Polish Minister Says Unclear If Neighbors Killed Jews in Notorious Pogrom

Amid a public debate about the complicity of Poles in the murder of Jews in the Holocaust, Poland’s education minister implied that historical accounts of such atrocities are inconclusive.
In an interview Wednesday with the TVN24 network, Anna Zalewska spoke of “biased opinions” in describing Jedwabne, where on July 10, 1941, at least a few dozen Poles killed a minimum of 340 of their Jewish neighbors, according to the Polish government’s own Institute of National Remembrance. Many were burned alive in a barn.
“It is a historical record in which there have been many misunderstandings, many very biased opinions,” Zalewka, of President Andrzej Duda’s right-wing Law and Justice Party, when asked whether Poles carried out the murders. “The tragic situation that took place in Jedwabne is controversial. Many historians, eminent professors, show completely different scenarios.”
Several Polish presidents, including Duda, have acknowledged that Polish gentiles killed Polish Jews at Jedwabne, though the Institute of National Remembrance is pushing for an exhumation of the mass grave at Jedwabne to settle some questions, including some raised by the discovery of bullet shells at the scene.
Jedwabne is one of several sites where Polish non-Jews killed a total of 1,500 to 2,500 of their Jewish neighbors during the Holocaust or directly after it, according to Poland’s chief rabbi, Michael Schudrich. The Simon Wiesenthal Center’s Israel director, Efraim Zuroff, said approximately 20 sites where such masscres occured have been documented. While complicity in the genocide occurred in Poland on a lower scale than in some of its neighboring countries, many Poles find this complicity difficult to accept because of a “deep-rooted and largely justified perception by Poles as being primarily victims during World War II,” Zuroff told JTA.
Before Duda was elected president last year, he attacked his predecessor for apologizing in 2011 for Jedwabne and denied that such events actually occurred.
“We did not, as we are falsely accused by others, participate in the Holocaust,” Duda said in a 2015 televised debate. “Lord knows that Poles didn’t take part in the Holocaust.”
Earlier this month, however, Duda did acknowledge that some Poles killed Jews during the Holocaust.

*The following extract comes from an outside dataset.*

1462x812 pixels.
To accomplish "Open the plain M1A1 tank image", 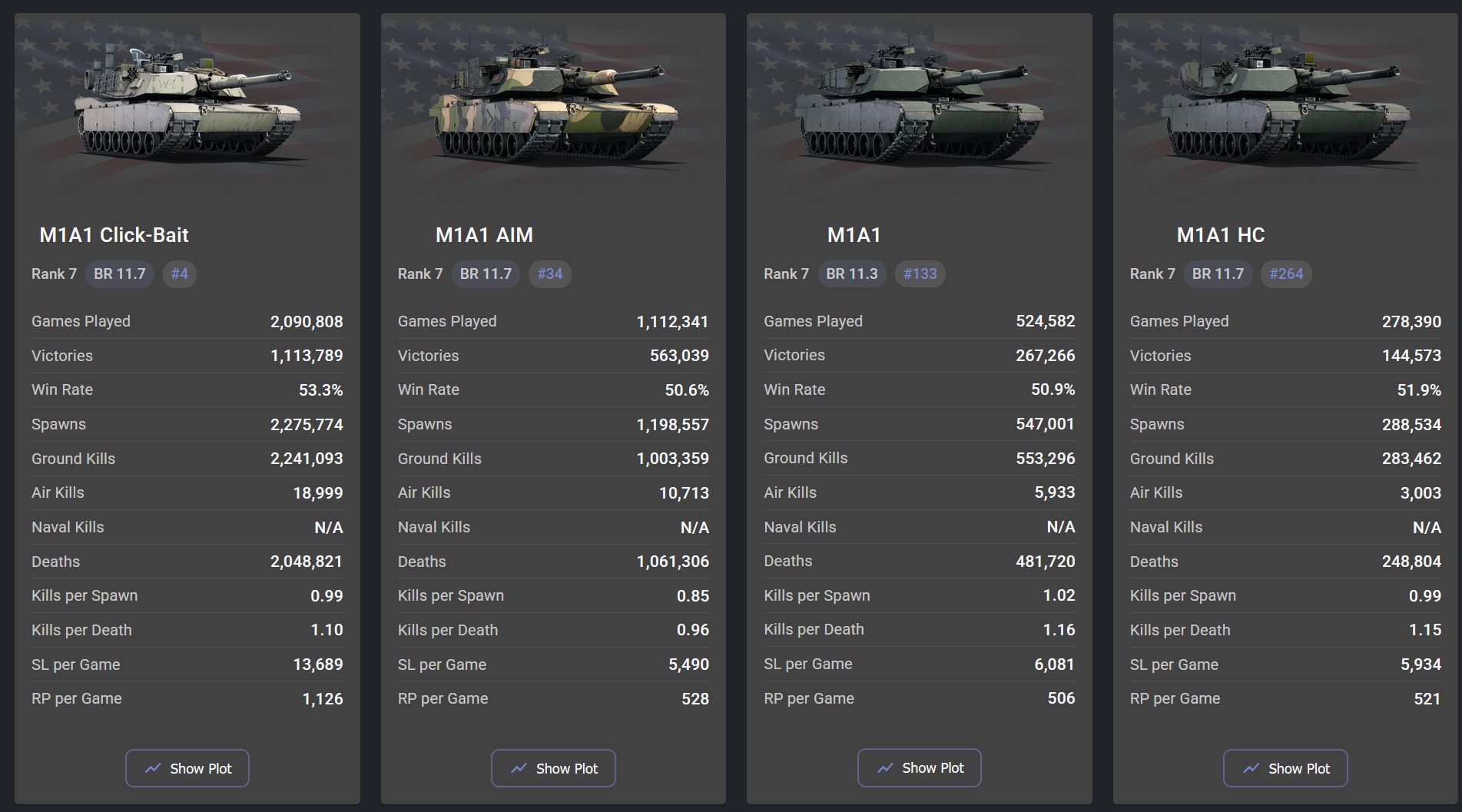I will tap(920, 104).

Speaking at Kielce, a town where dozens of Holocaust survivors were killed in 1946, Duda vowed to reject anti-Semitism, saying: “Also ordinary people were involved in the attack.”

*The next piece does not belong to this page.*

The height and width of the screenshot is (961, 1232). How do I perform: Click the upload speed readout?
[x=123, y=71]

But Duda also said he would like to see historians determine why the attack happened, in what critics said was a reference to a nationalist narrative that views the massacres as payback for atrocities allegedly perpetrated by communist Jews against Poles when parts of Poland were under the Red Army’s control, before they were occupied by Germany in 1941.
“I leave it down to historians and sociologists to determine how it happened and why it happened, why people reacted in this particular way,” Duda said.